[Work to complete] Rewrite each of the records below, replacing every occurrence of "computer-use agent" with "screen-control agent" and leaving all other text unchanged.

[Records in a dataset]
○ ○ ○

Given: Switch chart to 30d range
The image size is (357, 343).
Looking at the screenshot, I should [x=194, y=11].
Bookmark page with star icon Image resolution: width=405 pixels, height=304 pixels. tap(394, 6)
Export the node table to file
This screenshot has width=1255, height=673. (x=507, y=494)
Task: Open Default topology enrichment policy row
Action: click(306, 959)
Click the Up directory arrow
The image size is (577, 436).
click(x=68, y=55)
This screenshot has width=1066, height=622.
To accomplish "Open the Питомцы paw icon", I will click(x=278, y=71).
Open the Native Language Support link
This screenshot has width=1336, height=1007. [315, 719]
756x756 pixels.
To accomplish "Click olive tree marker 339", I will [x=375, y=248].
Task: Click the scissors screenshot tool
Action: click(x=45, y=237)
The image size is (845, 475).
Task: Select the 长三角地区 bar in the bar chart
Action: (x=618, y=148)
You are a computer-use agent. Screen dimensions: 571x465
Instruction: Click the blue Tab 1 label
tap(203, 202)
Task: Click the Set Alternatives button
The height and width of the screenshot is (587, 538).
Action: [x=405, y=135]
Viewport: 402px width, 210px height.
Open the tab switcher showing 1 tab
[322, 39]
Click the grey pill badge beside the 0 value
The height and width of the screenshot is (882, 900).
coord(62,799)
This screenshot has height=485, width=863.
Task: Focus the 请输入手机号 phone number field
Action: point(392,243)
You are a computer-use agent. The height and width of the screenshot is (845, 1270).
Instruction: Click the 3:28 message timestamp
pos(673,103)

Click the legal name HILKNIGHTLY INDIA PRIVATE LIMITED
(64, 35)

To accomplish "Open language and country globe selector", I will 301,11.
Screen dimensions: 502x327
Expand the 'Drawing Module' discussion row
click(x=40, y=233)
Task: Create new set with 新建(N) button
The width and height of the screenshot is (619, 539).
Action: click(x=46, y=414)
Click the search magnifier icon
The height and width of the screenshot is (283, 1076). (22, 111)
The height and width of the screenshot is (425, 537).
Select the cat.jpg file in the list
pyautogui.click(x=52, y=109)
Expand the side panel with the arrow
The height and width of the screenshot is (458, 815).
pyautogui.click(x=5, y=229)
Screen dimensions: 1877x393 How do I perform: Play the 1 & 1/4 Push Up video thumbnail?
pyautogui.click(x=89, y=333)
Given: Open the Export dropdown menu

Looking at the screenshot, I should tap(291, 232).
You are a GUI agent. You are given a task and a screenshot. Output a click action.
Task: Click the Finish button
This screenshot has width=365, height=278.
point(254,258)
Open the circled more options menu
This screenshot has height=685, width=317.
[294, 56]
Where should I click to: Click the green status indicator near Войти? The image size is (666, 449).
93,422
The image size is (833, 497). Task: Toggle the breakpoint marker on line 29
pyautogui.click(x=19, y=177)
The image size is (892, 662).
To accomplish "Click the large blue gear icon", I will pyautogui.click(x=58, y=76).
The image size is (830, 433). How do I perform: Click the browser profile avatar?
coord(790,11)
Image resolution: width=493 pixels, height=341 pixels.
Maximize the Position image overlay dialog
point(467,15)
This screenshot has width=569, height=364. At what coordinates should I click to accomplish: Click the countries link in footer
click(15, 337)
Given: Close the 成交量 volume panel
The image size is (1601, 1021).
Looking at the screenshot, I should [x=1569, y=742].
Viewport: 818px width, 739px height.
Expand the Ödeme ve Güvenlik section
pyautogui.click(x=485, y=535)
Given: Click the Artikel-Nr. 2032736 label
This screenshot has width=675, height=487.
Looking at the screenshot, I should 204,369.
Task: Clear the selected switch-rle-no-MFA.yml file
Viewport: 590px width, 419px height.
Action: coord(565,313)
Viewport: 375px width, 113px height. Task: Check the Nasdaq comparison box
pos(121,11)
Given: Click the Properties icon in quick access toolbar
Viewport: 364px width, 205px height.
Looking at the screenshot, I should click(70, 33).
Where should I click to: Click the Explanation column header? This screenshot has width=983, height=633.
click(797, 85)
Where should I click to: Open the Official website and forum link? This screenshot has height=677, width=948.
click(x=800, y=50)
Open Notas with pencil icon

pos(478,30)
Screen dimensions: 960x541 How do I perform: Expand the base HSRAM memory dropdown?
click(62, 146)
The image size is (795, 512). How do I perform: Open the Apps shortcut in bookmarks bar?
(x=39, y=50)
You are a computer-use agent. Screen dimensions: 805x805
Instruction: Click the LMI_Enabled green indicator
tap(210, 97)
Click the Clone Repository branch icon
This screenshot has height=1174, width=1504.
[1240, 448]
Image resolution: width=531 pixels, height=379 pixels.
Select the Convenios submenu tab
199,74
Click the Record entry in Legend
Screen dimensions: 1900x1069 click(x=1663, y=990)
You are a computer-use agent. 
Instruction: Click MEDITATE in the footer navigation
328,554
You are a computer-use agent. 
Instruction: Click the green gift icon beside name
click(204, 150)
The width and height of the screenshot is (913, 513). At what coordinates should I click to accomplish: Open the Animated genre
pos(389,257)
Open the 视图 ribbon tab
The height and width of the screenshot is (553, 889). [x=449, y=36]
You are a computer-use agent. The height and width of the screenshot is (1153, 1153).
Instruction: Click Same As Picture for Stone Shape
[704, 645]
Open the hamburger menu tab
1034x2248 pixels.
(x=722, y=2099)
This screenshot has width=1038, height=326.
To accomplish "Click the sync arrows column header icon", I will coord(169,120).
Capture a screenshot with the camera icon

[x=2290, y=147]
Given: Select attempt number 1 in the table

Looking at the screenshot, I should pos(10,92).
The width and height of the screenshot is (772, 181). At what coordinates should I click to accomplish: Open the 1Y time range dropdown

○ ○ ○

[Solution to the exercise]
Given: Switch chart to 30d range
The image size is (357, 343).
Looking at the screenshot, I should [x=194, y=11].
Bookmark page with star icon Image resolution: width=405 pixels, height=304 pixels. tap(394, 6)
Export the node table to file
This screenshot has width=1255, height=673. (x=507, y=494)
Task: Open Default topology enrichment policy row
Action: click(306, 959)
Click the Up directory arrow
The image size is (577, 436).
click(x=68, y=55)
This screenshot has width=1066, height=622.
To accomplish "Open the Питомцы paw icon", I will click(x=278, y=71).
Open the Native Language Support link
This screenshot has width=1336, height=1007. [315, 719]
756x756 pixels.
To accomplish "Click olive tree marker 339", I will [x=375, y=248].
Task: Click the scissors screenshot tool
Action: click(x=45, y=237)
The image size is (845, 475).
Task: Select the 长三角地区 bar in the bar chart
Action: (x=618, y=148)
You are a screen-control agent. Screen dimensions: 571x465
Instruction: Click the blue Tab 1 label
tap(203, 202)
Task: Click the Set Alternatives button
The height and width of the screenshot is (587, 538).
Action: [x=405, y=135]
Viewport: 402px width, 210px height.
Open the tab switcher showing 1 tab
[322, 39]
Click the grey pill badge beside the 0 value
The height and width of the screenshot is (882, 900).
coord(62,799)
This screenshot has height=485, width=863.
Task: Focus the 请输入手机号 phone number field
Action: point(392,243)
You are a screen-control agent. The height and width of the screenshot is (845, 1270).
Instruction: Click the 3:28 message timestamp
pos(673,103)

Click the legal name HILKNIGHTLY INDIA PRIVATE LIMITED
(64, 35)

To accomplish "Open language and country globe selector", I will 301,11.
Screen dimensions: 502x327
Expand the 'Drawing Module' discussion row
click(x=40, y=233)
Task: Create new set with 新建(N) button
The width and height of the screenshot is (619, 539).
Action: click(x=46, y=414)
Click the search magnifier icon
The height and width of the screenshot is (283, 1076). (22, 111)
The height and width of the screenshot is (425, 537).
Select the cat.jpg file in the list
pyautogui.click(x=52, y=109)
Expand the side panel with the arrow
The height and width of the screenshot is (458, 815).
pyautogui.click(x=5, y=229)
Screen dimensions: 1877x393 How do I perform: Play the 1 & 1/4 Push Up video thumbnail?
pyautogui.click(x=89, y=333)
Given: Open the Export dropdown menu

Looking at the screenshot, I should tap(291, 232).
You are a GUI agent. You are given a task and a screenshot. Output a click action.
Task: Click the Finish button
This screenshot has width=365, height=278.
point(254,258)
Open the circled more options menu
This screenshot has height=685, width=317.
[294, 56]
Where should I click to: Click the green status indicator near Войти? The image size is (666, 449).
93,422
The image size is (833, 497). Task: Toggle the breakpoint marker on line 29
pyautogui.click(x=19, y=177)
The image size is (892, 662).
To accomplish "Click the large blue gear icon", I will pyautogui.click(x=58, y=76).
The image size is (830, 433). How do I perform: Click the browser profile avatar?
coord(790,11)
Image resolution: width=493 pixels, height=341 pixels.
Maximize the Position image overlay dialog
point(467,15)
This screenshot has width=569, height=364. At what coordinates should I click to accomplish: Click the countries link in footer
click(15, 337)
Given: Close the 成交量 volume panel
The image size is (1601, 1021).
Looking at the screenshot, I should [x=1569, y=742].
Viewport: 818px width, 739px height.
Expand the Ödeme ve Güvenlik section
pyautogui.click(x=485, y=535)
Given: Click the Artikel-Nr. 2032736 label
This screenshot has width=675, height=487.
Looking at the screenshot, I should 204,369.
Task: Clear the selected switch-rle-no-MFA.yml file
Viewport: 590px width, 419px height.
Action: coord(565,313)
Viewport: 375px width, 113px height. Task: Check the Nasdaq comparison box
pos(121,11)
Given: Click the Properties icon in quick access toolbar
Viewport: 364px width, 205px height.
Looking at the screenshot, I should click(70, 33).
Where should I click to: Click the Explanation column header? This screenshot has width=983, height=633.
click(797, 85)
Where should I click to: Open the Official website and forum link? This screenshot has height=677, width=948.
click(x=800, y=50)
Open Notas with pencil icon

pos(478,30)
Screen dimensions: 960x541 How do I perform: Expand the base HSRAM memory dropdown?
click(62, 146)
The image size is (795, 512). How do I perform: Open the Apps shortcut in bookmarks bar?
(x=39, y=50)
You are a screen-control agent. Screen dimensions: 805x805
Instruction: Click the LMI_Enabled green indicator
tap(210, 97)
Click the Clone Repository branch icon
This screenshot has height=1174, width=1504.
[1240, 448]
Image resolution: width=531 pixels, height=379 pixels.
Select the Convenios submenu tab
199,74
Click the Record entry in Legend
Screen dimensions: 1900x1069 click(x=1663, y=990)
You are a screen-control agent. 
Instruction: Click MEDITATE in the footer navigation
328,554
You are a screen-control agent. 
Instruction: Click the green gift icon beside name
click(204, 150)
The width and height of the screenshot is (913, 513). At what coordinates should I click to accomplish: Open the Animated genre
pos(389,257)
Open the 视图 ribbon tab
The height and width of the screenshot is (553, 889). [x=449, y=36]
You are a screen-control agent. The height and width of the screenshot is (1153, 1153).
Instruction: Click Same As Picture for Stone Shape
[704, 645]
Open the hamburger menu tab
1034x2248 pixels.
(x=722, y=2099)
This screenshot has width=1038, height=326.
To accomplish "Click the sync arrows column header icon", I will coord(169,120).
Capture a screenshot with the camera icon

[x=2290, y=147]
Given: Select attempt number 1 in the table

Looking at the screenshot, I should pos(10,92).
The width and height of the screenshot is (772, 181). At what coordinates should I click to accomplish: Open the 1Y time range dropdown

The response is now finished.